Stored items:
+++
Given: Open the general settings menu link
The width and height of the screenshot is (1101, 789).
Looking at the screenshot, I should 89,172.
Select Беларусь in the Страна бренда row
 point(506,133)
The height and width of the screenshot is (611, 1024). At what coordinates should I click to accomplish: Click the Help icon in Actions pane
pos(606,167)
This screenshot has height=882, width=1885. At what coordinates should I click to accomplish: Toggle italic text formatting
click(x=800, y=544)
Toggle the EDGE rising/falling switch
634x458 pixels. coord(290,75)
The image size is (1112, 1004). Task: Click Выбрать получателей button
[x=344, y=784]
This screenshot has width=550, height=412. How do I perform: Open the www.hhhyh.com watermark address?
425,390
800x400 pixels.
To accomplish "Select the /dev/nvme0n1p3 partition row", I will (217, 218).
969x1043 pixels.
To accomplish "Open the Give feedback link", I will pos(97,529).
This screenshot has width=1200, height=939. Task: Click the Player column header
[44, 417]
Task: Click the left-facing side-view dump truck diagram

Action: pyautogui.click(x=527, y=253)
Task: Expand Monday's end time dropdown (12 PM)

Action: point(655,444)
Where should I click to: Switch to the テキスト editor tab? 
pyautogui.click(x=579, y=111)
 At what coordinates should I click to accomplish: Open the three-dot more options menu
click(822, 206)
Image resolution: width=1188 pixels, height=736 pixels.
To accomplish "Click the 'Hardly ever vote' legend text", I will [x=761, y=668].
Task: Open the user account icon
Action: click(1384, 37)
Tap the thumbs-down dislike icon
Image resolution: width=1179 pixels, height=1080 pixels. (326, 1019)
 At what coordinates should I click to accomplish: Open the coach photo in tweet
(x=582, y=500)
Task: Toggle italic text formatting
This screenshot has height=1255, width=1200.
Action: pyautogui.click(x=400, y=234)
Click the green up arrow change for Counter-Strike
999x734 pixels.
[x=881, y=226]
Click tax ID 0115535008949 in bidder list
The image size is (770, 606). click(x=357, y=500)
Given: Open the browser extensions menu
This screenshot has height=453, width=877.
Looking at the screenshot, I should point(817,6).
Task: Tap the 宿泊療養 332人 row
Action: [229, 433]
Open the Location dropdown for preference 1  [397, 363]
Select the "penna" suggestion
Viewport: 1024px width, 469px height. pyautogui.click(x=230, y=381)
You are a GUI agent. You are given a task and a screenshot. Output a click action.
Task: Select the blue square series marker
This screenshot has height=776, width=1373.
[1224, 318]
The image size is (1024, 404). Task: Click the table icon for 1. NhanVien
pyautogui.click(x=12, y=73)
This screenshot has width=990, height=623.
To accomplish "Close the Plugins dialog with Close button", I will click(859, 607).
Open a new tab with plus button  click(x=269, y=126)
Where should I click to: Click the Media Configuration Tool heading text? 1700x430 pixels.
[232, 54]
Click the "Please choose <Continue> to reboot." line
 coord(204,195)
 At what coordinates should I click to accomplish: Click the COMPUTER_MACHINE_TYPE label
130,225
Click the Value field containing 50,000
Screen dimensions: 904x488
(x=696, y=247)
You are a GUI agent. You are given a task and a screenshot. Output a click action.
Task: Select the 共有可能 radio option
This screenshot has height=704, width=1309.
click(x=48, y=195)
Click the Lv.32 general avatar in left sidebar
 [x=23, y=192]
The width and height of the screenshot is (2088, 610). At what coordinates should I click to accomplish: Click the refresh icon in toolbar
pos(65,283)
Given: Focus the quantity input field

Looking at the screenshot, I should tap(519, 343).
+++
TASK INSTRUCTIONS: All of the entries above must be transcribed exactly.

ANSWER TO THIS EXERCISE:
Given: Open the general settings menu link
The width and height of the screenshot is (1101, 789).
Looking at the screenshot, I should 89,172.
Select Беларусь in the Страна бренда row
 point(506,133)
The height and width of the screenshot is (611, 1024). At what coordinates should I click to accomplish: Click the Help icon in Actions pane
pos(606,167)
This screenshot has height=882, width=1885. At what coordinates should I click to accomplish: Toggle italic text formatting
click(x=800, y=544)
Toggle the EDGE rising/falling switch
634x458 pixels. coord(290,75)
The image size is (1112, 1004). Task: Click Выбрать получателей button
[x=344, y=784]
This screenshot has width=550, height=412. How do I perform: Open the www.hhhyh.com watermark address?
425,390
800x400 pixels.
To accomplish "Select the /dev/nvme0n1p3 partition row", I will (217, 218).
969x1043 pixels.
To accomplish "Open the Give feedback link", I will pos(97,529).
This screenshot has width=1200, height=939. Task: Click the Player column header
[44, 417]
Task: Click the left-facing side-view dump truck diagram

Action: pyautogui.click(x=527, y=253)
Task: Expand Monday's end time dropdown (12 PM)

Action: point(655,444)
Where should I click to: Switch to the テキスト editor tab? 
pyautogui.click(x=579, y=111)
 At what coordinates should I click to accomplish: Open the three-dot more options menu
click(822, 206)
Image resolution: width=1188 pixels, height=736 pixels.
To accomplish "Click the 'Hardly ever vote' legend text", I will [x=761, y=668].
Task: Open the user account icon
Action: click(1384, 37)
Tap the thumbs-down dislike icon
Image resolution: width=1179 pixels, height=1080 pixels. (326, 1019)
 At what coordinates should I click to accomplish: Open the coach photo in tweet
(x=582, y=500)
Task: Toggle italic text formatting
This screenshot has height=1255, width=1200.
Action: pyautogui.click(x=400, y=234)
Click the green up arrow change for Counter-Strike
999x734 pixels.
[x=881, y=226]
Click tax ID 0115535008949 in bidder list
The image size is (770, 606). click(x=357, y=500)
Given: Open the browser extensions menu
This screenshot has height=453, width=877.
Looking at the screenshot, I should point(817,6).
Task: Tap the 宿泊療養 332人 row
Action: [229, 433]
Open the Location dropdown for preference 1  [397, 363]
Select the "penna" suggestion
Viewport: 1024px width, 469px height. pyautogui.click(x=230, y=381)
You are a GUI agent. You are given a task and a screenshot. Output a click action.
Task: Select the blue square series marker
This screenshot has height=776, width=1373.
[1224, 318]
The image size is (1024, 404). Task: Click the table icon for 1. NhanVien
pyautogui.click(x=12, y=73)
This screenshot has width=990, height=623.
To accomplish "Close the Plugins dialog with Close button", I will click(859, 607).
Open a new tab with plus button  click(x=269, y=126)
Where should I click to: Click the Media Configuration Tool heading text? 1700x430 pixels.
[232, 54]
Click the "Please choose <Continue> to reboot." line
 coord(204,195)
 At what coordinates should I click to accomplish: Click the COMPUTER_MACHINE_TYPE label
130,225
Click the Value field containing 50,000
Screen dimensions: 904x488
(x=696, y=247)
You are a GUI agent. You are given a task and a screenshot. Output a click action.
Task: Select the 共有可能 radio option
This screenshot has height=704, width=1309.
click(x=48, y=195)
Click the Lv.32 general avatar in left sidebar
 [x=23, y=192]
The width and height of the screenshot is (2088, 610). At what coordinates should I click to accomplish: Click the refresh icon in toolbar
pos(65,283)
Given: Focus the quantity input field

Looking at the screenshot, I should tap(519, 343).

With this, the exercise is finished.